A few days after exams finished in 2016, I recoiled in horror at the sight of my dad sparring over Brexit with a random person’s parents at my college’s graduation lunch. In Cindies, a fight broke out between someone waving an EU flag and a rival group trying to set it alight. The referendum vote, scheduled for the following week, cast a tense shadow over May Week. 

One morning a few months on, in a seminar hosted by Gary Gerstle for graduate students of American history, we sat in silence, reflecting on the moment. Donald Trump had just won the US election and it was clear that history was not finished with us.

 The political earthquakes of 2016 coincided with when decisions had to be made on what to do next, and I wonder if it explains why so many of my friends decided to try journalism. 

 After freelancing as a BBC researcher, I picked up some shifts as a television producer in a whole variety of BBC departments – the politics team, a year in Wales on a live debate show, and eventually at the rolling news channel where I worked for four years as a television producer, before switching to the website as a news writer.

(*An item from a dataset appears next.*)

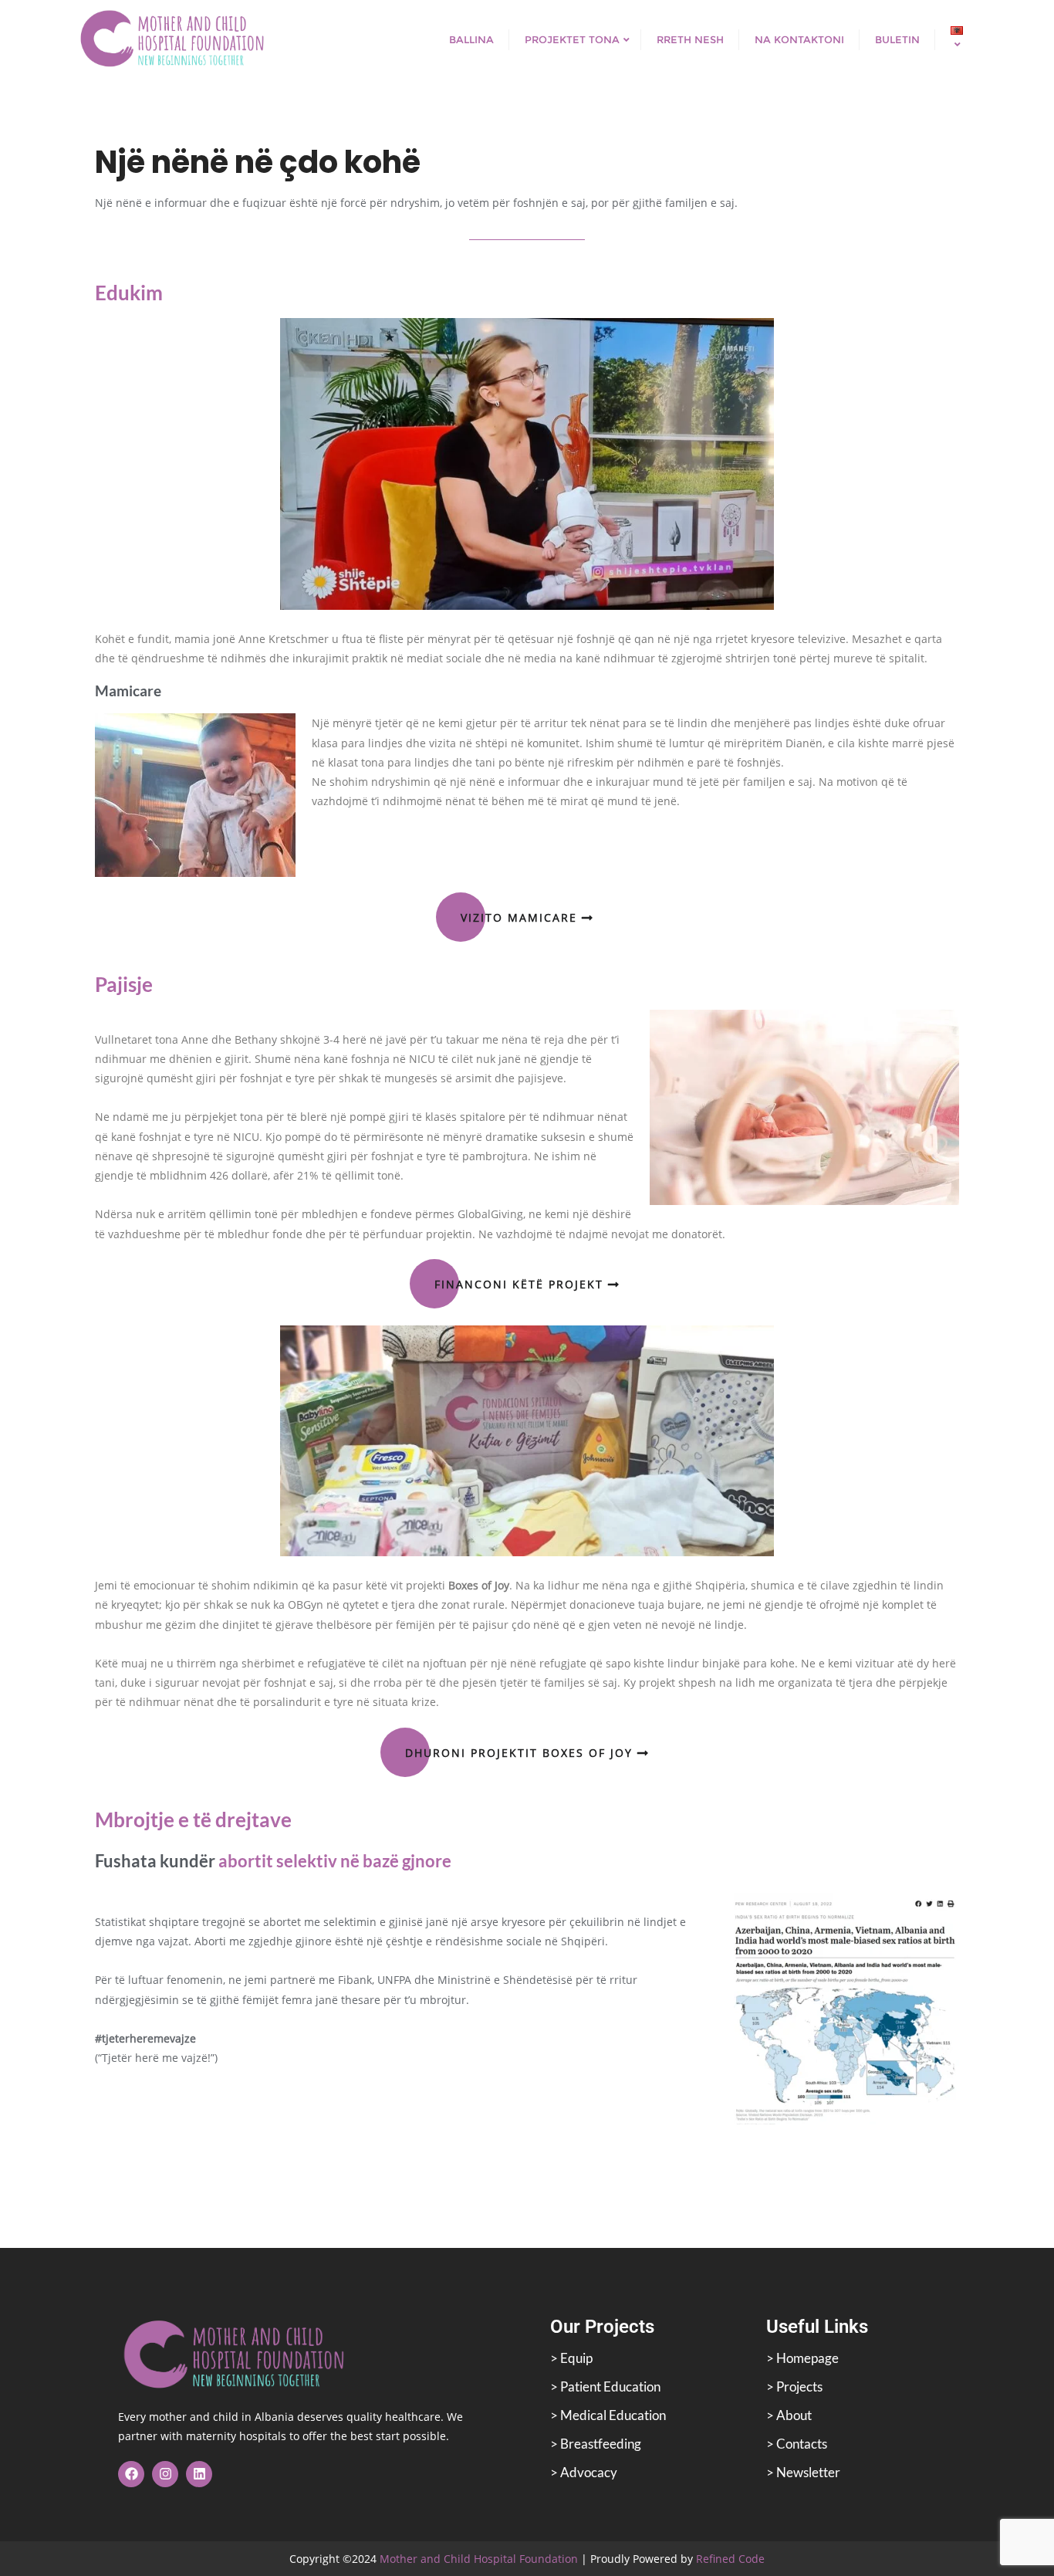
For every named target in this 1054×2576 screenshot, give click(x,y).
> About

Lots of people start their newsroom careers that way – beginning with the odd shift and ending up with a full-time job. 

A great thing about journalism is that if you have a good idea, no matter your role, the right editor might let you roll with it. After I heard an insane story about a Covid working-from-home con, I ended up producing a TV documentary for BBC Three (Jobfished) investigating who could have been behind it. My BBC highlight was in Washington though, producing live TV coverage of the 2020 US election results. By pure chance, I was the producer in situ when the BBC called the election for Biden, making it my job to tell the presenter to declare the race.  

Since 2022, I’ve been a reporter and editor at The Washington Post, based in the paper’s London breaking news hub. In many ways, it couldn’t be more similar than the job of a historian. Your task is to assess sources for reliability, speak to the people involved in big (or small) events – trying to get as close to a verifiable first-hand account as possible. You then pit the different versions of events against one another to see what stacks up, as open-mindedly as possible, with the hope of distilling meaning from the chaos.  

Similarities between journalism and the history tripos: Lots of writing; treating big claims with sceptical open-mindedness; filing a breaking news story to deadline is a lot like churning out a finals essay. 

Differences: Most deadlines are measured in minutes or hours, not days or weeks; you need to cut to the chase asap, ideally in the first sentence; most of the people you need to speak to are still alive.